- _WORK REQUIRED_
Exactly as shown below, retype every line of the data.

- _DATA IN THIS EXERCISE_
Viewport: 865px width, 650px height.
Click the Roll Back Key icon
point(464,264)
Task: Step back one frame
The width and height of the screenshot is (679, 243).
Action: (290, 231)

- _SOLUTION FOR THIS EXERCISE_
Viewport: 865px width, 650px height.
Click the Roll Back Key icon
point(464,264)
Task: Step back one frame
The width and height of the screenshot is (679, 243).
Action: (290, 231)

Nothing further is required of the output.